(Stored data entries)
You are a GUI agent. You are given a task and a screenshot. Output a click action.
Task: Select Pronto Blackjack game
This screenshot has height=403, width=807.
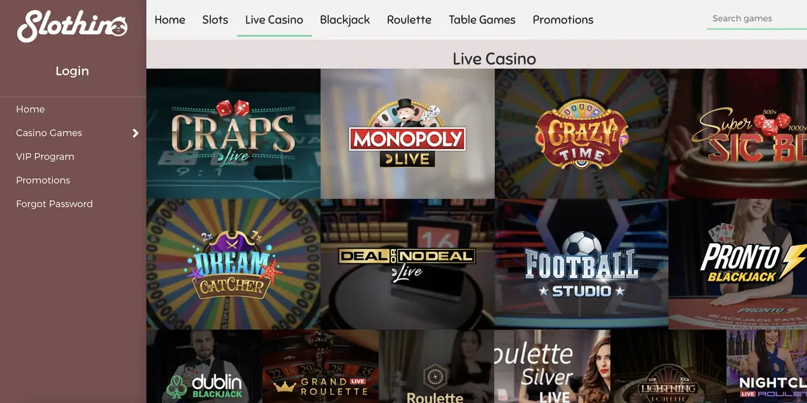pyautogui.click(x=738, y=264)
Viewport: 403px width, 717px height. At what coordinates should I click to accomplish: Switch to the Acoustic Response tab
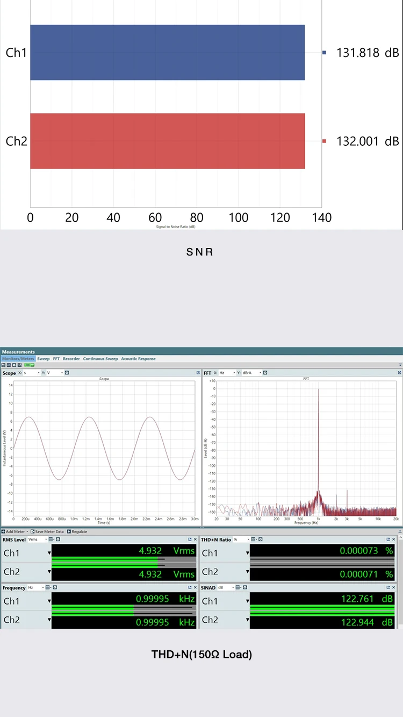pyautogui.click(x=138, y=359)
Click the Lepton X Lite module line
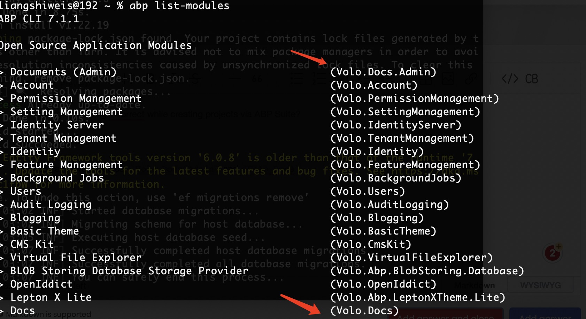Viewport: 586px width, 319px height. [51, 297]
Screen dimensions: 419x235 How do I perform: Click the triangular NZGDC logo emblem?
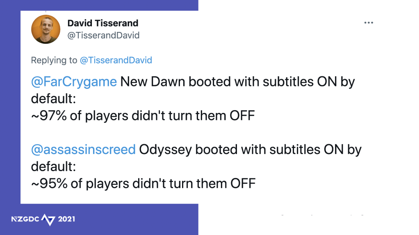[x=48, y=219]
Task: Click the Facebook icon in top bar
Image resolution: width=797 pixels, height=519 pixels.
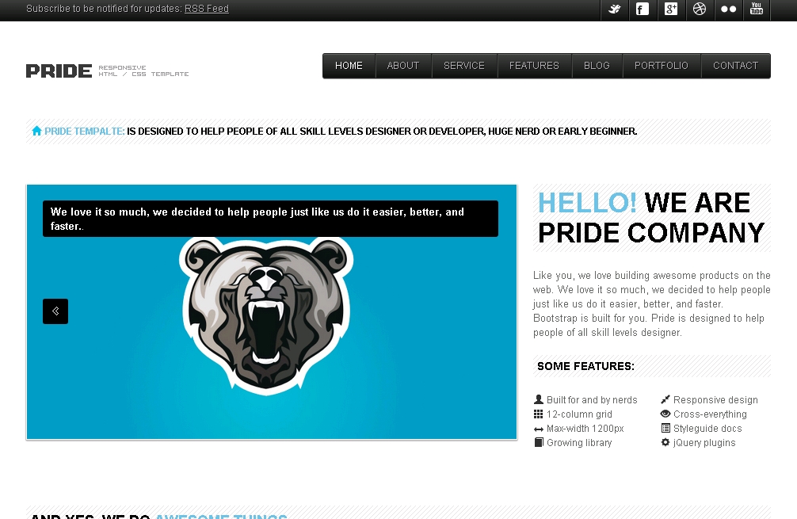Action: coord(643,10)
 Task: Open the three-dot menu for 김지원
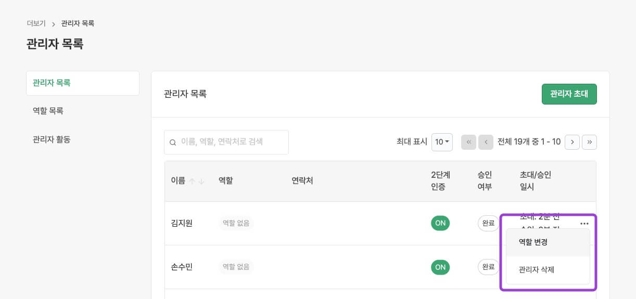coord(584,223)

- **WHAT THE TASK ASKS**: Hand back the data above exactly, leaving out all pictures.

- **WORKED SOLUTION**:
You are a GUI agent. You are given a task and a screenshot. Output a click action.
Task: Select Pronto Blackjack game
This screenshot has height=403, width=807.
pyautogui.click(x=738, y=264)
Viewport: 403px width, 717px height. At what coordinates should I click to accomplish: Switch to the Acoustic Response tab
pyautogui.click(x=138, y=359)
Click the Lepton X Lite module line
Viewport: 586px width, 319px height. [51, 297]
Screen dimensions: 419x235 How do I perform: Click the triangular NZGDC logo emblem?
[x=48, y=219]
Task: Click the Facebook icon in top bar
Image resolution: width=797 pixels, height=519 pixels.
Action: coord(643,10)
 Task: Open the three-dot menu for 김지원
coord(584,223)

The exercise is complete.